GIVEN INFORMATION
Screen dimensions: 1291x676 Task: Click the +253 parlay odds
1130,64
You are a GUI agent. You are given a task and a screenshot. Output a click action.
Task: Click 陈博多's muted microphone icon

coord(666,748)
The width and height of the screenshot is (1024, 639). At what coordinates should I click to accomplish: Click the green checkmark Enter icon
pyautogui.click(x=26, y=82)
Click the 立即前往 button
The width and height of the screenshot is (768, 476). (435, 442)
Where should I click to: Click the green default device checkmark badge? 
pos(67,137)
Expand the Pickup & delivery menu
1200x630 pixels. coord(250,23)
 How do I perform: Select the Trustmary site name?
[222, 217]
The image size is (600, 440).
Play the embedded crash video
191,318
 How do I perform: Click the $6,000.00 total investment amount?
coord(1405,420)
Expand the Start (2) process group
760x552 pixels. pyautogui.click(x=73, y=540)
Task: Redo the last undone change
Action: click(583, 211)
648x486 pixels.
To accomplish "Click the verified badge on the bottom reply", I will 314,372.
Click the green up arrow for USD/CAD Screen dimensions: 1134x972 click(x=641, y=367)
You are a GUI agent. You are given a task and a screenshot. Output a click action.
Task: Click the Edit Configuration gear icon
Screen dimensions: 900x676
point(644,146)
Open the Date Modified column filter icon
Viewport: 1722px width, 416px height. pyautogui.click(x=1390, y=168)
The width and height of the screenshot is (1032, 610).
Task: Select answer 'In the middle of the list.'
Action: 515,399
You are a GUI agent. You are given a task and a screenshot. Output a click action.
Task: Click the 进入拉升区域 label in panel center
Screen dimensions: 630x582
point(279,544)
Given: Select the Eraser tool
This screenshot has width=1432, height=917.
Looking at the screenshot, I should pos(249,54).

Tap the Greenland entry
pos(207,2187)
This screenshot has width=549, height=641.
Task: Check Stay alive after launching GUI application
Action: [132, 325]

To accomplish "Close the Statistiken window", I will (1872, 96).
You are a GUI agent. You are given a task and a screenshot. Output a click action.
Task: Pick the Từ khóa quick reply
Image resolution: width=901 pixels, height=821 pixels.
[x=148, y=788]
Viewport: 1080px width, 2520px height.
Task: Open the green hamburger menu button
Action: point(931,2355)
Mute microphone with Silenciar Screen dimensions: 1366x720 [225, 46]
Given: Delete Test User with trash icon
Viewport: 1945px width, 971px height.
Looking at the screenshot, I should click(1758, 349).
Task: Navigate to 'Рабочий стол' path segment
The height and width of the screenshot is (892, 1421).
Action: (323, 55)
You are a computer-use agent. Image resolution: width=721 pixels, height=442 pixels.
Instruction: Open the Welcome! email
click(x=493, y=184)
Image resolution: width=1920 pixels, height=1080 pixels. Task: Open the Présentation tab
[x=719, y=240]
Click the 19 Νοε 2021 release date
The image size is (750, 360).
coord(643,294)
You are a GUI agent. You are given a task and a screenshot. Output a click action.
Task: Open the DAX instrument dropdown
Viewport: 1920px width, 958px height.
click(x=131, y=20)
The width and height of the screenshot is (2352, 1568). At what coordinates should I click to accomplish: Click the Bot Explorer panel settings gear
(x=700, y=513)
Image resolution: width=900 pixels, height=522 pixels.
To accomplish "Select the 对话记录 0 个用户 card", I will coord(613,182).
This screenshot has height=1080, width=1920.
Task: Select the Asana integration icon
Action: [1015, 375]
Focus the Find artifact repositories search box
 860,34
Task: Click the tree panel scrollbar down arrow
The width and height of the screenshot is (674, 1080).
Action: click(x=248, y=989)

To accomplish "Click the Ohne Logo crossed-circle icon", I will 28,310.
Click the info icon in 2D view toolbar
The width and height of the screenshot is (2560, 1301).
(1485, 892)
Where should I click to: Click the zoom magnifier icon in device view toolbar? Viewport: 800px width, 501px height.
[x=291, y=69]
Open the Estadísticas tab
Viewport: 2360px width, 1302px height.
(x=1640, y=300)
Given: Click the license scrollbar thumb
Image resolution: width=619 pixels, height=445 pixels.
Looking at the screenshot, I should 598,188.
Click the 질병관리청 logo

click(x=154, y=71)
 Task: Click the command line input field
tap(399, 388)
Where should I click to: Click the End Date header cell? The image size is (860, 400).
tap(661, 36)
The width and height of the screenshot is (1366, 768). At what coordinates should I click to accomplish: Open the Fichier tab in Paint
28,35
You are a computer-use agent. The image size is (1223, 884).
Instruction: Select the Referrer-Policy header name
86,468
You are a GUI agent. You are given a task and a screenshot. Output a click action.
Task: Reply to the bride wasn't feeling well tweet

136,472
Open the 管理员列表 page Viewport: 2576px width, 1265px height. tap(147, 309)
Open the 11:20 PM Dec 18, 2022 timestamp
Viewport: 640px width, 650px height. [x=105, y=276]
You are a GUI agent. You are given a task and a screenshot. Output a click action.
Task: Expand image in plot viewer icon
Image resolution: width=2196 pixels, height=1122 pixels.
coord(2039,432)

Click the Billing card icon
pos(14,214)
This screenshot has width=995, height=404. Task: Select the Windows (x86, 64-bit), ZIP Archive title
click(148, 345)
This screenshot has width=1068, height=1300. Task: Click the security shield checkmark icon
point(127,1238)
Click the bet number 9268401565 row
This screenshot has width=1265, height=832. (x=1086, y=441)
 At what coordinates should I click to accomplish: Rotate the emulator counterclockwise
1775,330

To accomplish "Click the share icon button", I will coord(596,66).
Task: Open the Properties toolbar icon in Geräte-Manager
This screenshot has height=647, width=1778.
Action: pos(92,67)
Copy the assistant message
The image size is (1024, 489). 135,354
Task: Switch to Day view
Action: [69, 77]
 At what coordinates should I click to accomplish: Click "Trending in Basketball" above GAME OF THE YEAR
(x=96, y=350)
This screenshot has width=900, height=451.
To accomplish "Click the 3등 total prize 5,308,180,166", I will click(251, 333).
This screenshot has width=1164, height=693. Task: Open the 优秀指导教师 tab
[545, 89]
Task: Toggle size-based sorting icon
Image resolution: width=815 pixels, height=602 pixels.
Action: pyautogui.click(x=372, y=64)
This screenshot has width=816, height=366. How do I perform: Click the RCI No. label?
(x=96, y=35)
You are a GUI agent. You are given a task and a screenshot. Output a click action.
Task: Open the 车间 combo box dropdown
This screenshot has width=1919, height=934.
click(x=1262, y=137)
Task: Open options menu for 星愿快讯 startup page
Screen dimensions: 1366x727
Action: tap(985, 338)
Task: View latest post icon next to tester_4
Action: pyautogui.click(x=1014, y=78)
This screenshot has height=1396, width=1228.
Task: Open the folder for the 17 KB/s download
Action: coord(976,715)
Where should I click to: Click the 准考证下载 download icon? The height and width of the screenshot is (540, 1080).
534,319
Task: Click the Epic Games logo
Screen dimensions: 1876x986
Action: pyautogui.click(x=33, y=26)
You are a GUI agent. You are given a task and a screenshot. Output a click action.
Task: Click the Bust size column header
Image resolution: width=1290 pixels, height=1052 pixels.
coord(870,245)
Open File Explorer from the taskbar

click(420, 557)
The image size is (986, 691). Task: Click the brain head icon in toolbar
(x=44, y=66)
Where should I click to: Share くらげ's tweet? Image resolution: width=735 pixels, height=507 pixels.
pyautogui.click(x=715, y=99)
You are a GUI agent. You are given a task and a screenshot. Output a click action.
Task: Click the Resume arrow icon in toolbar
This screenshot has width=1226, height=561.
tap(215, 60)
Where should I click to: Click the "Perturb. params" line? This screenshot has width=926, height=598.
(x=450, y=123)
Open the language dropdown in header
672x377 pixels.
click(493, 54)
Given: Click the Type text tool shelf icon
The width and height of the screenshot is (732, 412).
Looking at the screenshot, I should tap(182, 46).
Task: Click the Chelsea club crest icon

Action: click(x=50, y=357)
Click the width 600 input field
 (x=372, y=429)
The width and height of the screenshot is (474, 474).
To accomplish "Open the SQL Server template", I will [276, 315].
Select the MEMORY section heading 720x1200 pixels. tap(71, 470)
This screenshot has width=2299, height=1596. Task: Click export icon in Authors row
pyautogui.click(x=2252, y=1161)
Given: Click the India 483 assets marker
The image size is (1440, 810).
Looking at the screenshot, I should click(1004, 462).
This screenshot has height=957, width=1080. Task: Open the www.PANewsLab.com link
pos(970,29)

TASK STATEMENT
Write the items as a JSON list of strings, one string per line and no strings for blank lines. Begin at the line that contains "The width and height of the screenshot is (474, 474)." and continue through the last line of the items.

SOLVED PROBLEM
[
  "The width and height of the screenshot is (474, 474).",
  "To accomplish \"Open the SQL Server template\", I will [276, 315].",
  "Select the MEMORY section heading 720x1200 pixels. tap(71, 470)",
  "This screenshot has width=2299, height=1596. Task: Click export icon in Authors row",
  "pyautogui.click(x=2252, y=1161)",
  "Given: Click the India 483 assets marker",
  "The image size is (1440, 810).",
  "Looking at the screenshot, I should click(1004, 462).",
  "This screenshot has height=957, width=1080. Task: Open the www.PANewsLab.com link",
  "pos(970,29)"
]